Preço alto, pago com prazer
O esquema da En Stoemelivery – como a cervejaria se chama provisoriamente, num jogo de palavras com delivery ("entregas" em inglês) – está dando certo: os estoques se esgotaram e os funcionários não estão mais desempregados, pois começaram a produzir novamente. Nesse ínterim, o faturamento é o mesmo de antes da quarentena, revela Samuel Languy.
Parte do sucesso se deve à moda da assim chamada "craft beer", que há alguns anos se alastrou pela Bélgica, conhecida por sua cultura cervejeira - e por seu elevado consumo da bebida. Desse modo, as pequenas cervejarias locais se impõem, com criatividade, contra hegemonia da grande indústria.
O produto da En Stoemelings não é exatamente uma pechincha: uma caixa com 24 garrafinhas custa 45 euros, a entrega a domicílio exige outros 10 euros. Mas os clientes pagam com prazer, afirma Languy, "porque sabem que assim a nossa equipe tem trabalho, da mesma forma que os entregadores".
Há quem até desembolse por antecipação, só pela perspectiva de saborear uma cerveja gelada com a consciência tranquila. Através de iniciativas como "Café Solidarité" ou "Café Courage", os amigos do copo podem comprar agora vales para bebidas a serem descontados no bar de sua preferência após o fim da quarentena.

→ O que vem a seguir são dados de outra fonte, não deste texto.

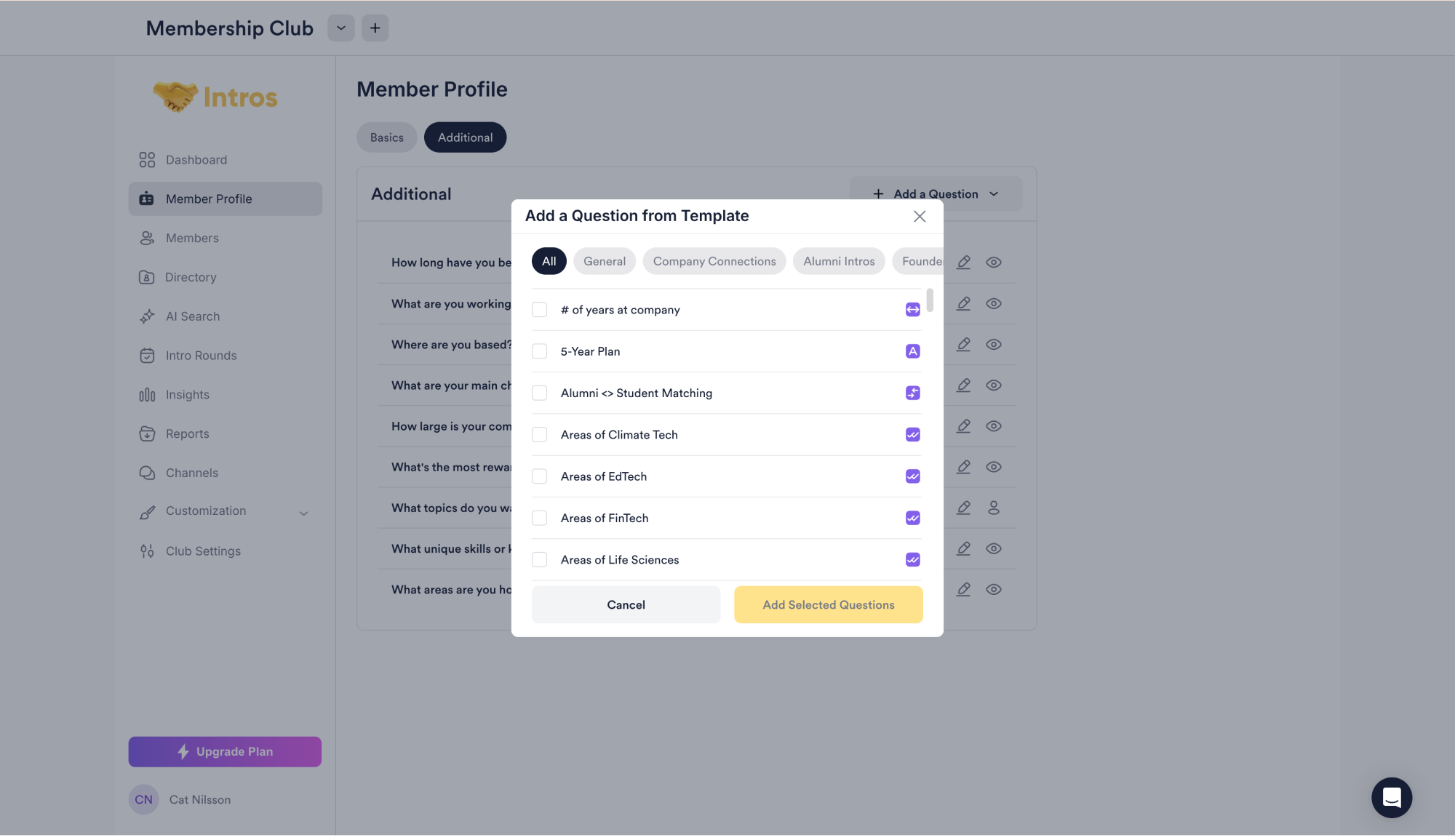Tick Alumni <> Student Matching checkbox
Screen dimensions: 1455x840
[x=539, y=393]
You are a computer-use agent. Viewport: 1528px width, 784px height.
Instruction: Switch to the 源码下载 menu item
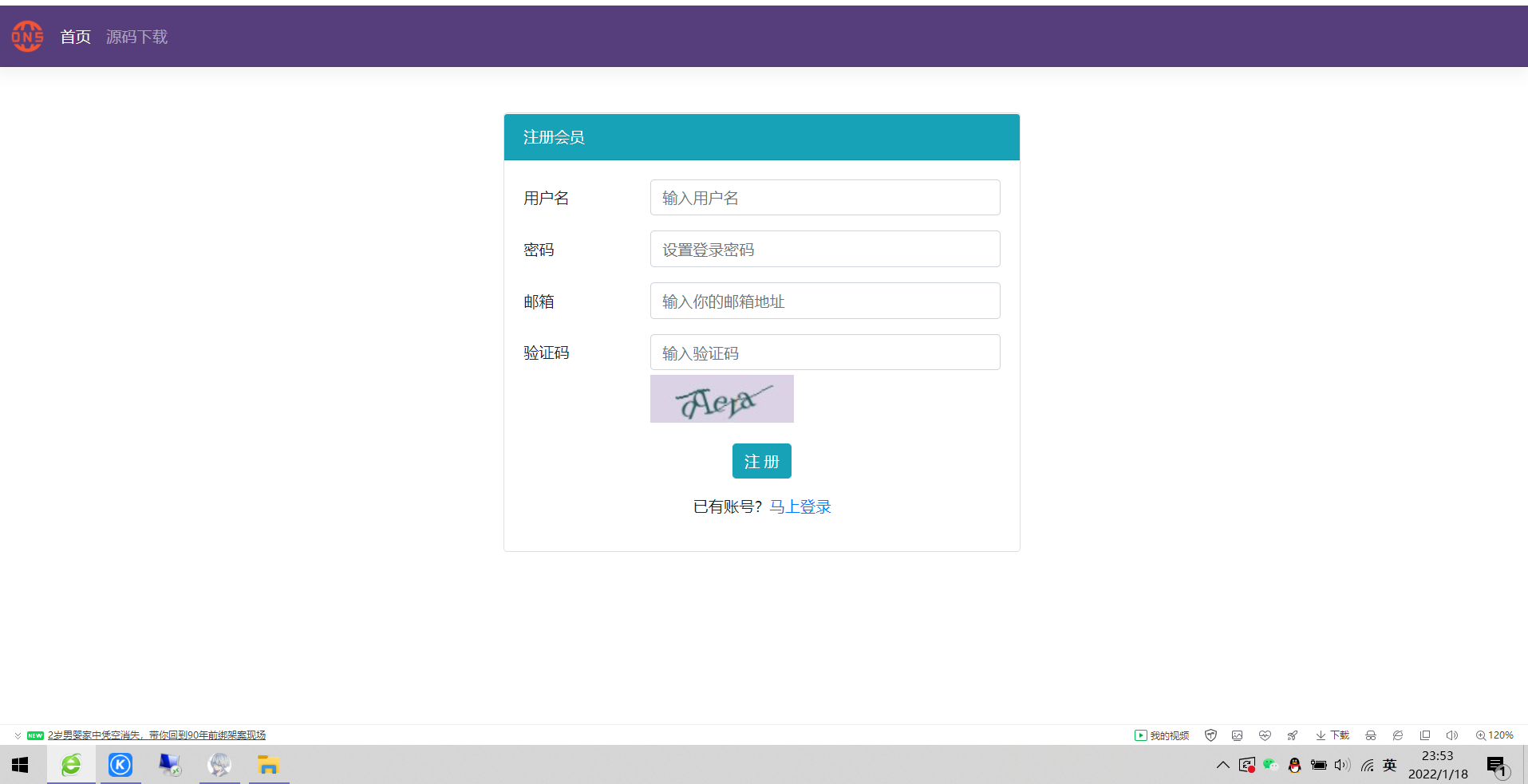pos(136,37)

A responsável pelo "Café Courage" é a maior cervejaria do mundo, AB InBev. A porta-voz da multinacional sediada na cidade belga de Leuven não fornece dados sobre seu faturamento em tempos de crise de covid-19, limitando-se a comentar que "praticamente todos os setores estão afetados, e a indústria da cerveja não é exceção".

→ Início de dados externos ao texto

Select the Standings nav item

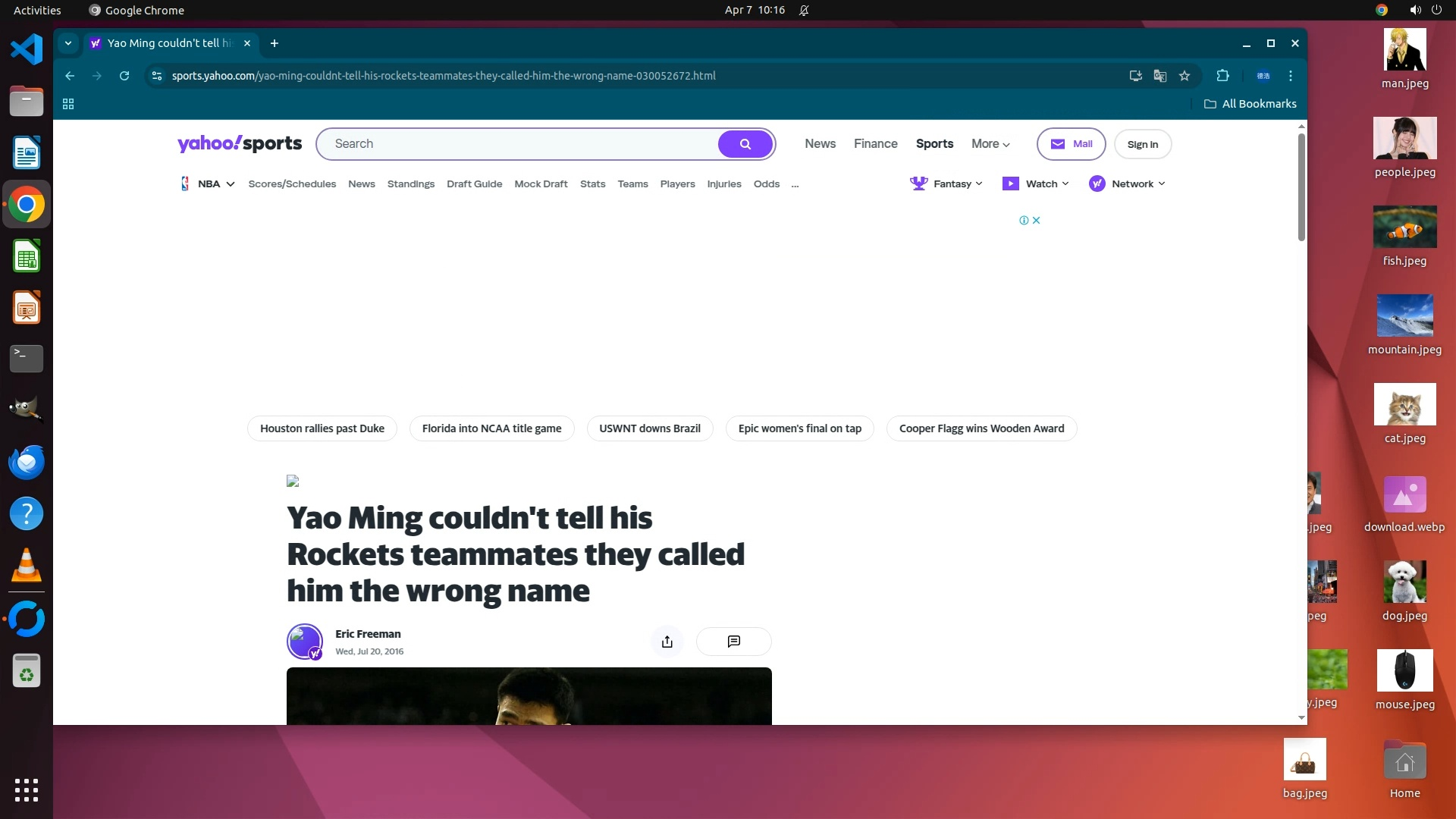click(410, 184)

E embora, como noticia o jornal belga Le Soir, os supermercados do país estejam vendendo mais bebidas alcoólicas desde o início do confinamento compulsório, é difícil compensar o faturamento normal feito nos bares e restaurantes, acrescenta a AB InBev.
Quarentena e alcoolismo
Segundo a psicóloga Emilia Bogdanowicz, alguns cidadãos estão até bebendo menos. "Um motivo é que há menos eventos sociais", mas também há mais controle: quem costumava recorrer ao álcool em segredo não pode mais fazê-lo com tanta facilidade e frequência, com a família toda sempre em casa.
Outros decidiram cuidar mais da própria saúde, justamente por causa da pandemia, é contêm seu consumo alcoólico. Bogdanowicz conta que Le Pélican, o centro de aconselhamento em Bruxelas para indivíduos com problemas de alcoolismo, onde ela trabalha, está recebendo mais consultas.
Ela atribui o fato, em parte, à menor oferta disponível no momento. Mas a experiência mostra que, em tempos como os atuais, quem é muito isolado ou tem problemas com o parceiro ou a família, tende, antes, a consumir mais álcool.
Samuel Languy está perfeitamente consciente do lado negativo de seu produto. "Conhecemos todos que no momento bebem muito. Às vezes dizemos, brincando, que produzimos drogas legais. E essa é verdade, claro." Por outro lado, também são muitos os que se mostram felizes por poderem tomar sua cervejinha na santa paz do lar.